**Task brief:**
From the records below, print only the part that opens with the line containing "This screenshot has height=637, width=600." and closes with the line containing "more options on"; omit the pictures.
START Data extracts
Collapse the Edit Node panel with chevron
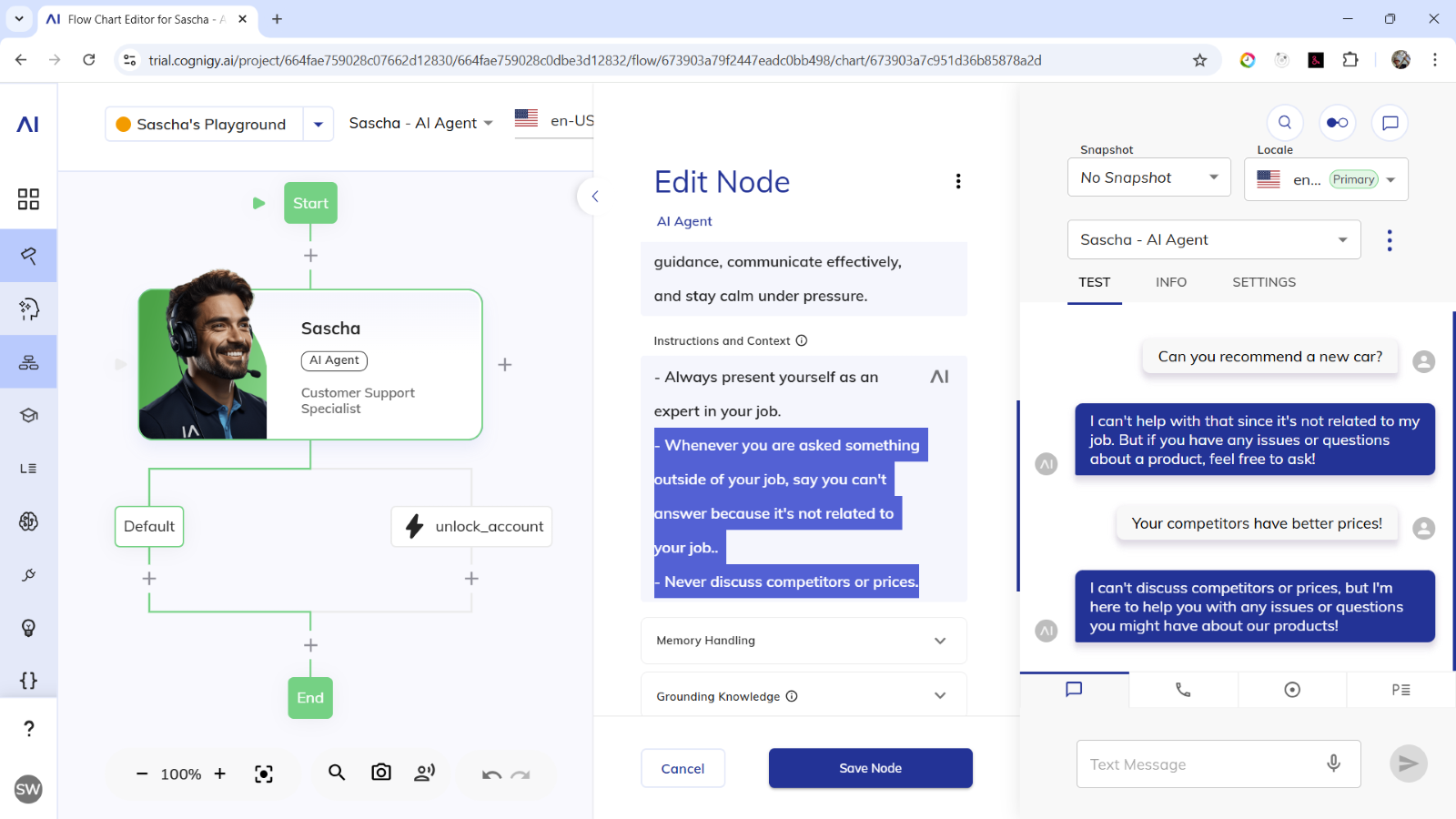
END Data extracts
START Data extracts
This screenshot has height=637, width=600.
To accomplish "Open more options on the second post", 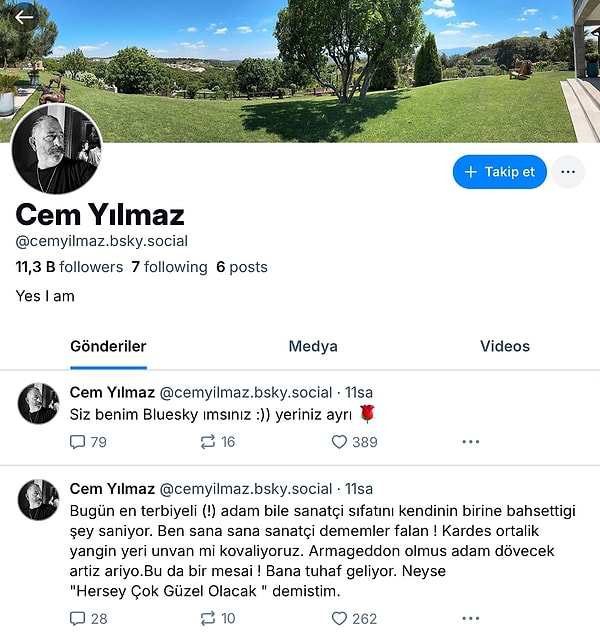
END Data extracts
START Data extracts
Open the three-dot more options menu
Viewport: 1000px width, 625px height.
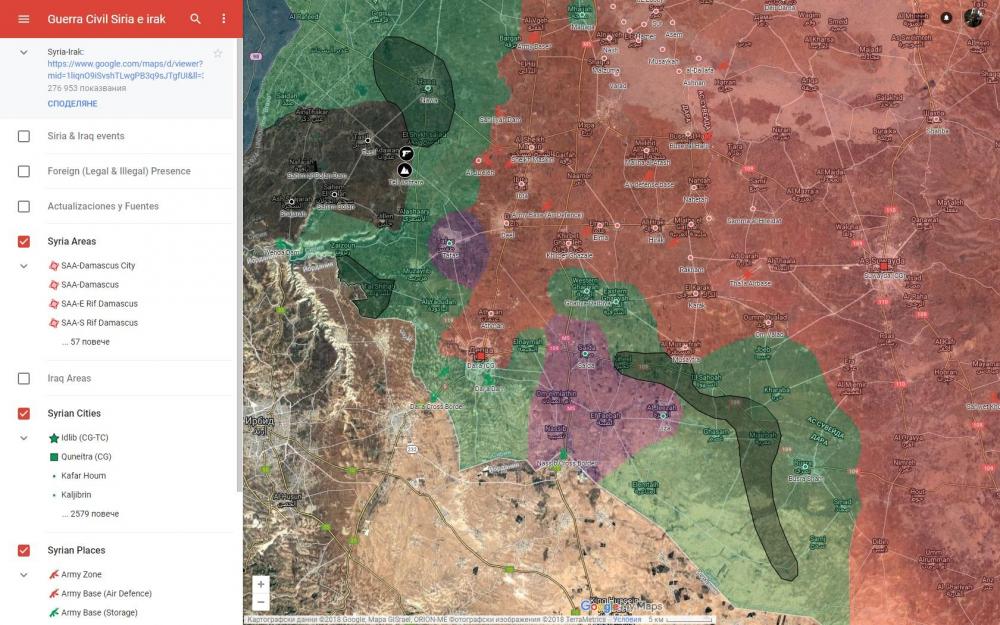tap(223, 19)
END Data extracts
**Final answer:**
This screenshot has height=637, width=600.
To accomplish "Open more options on the second post", 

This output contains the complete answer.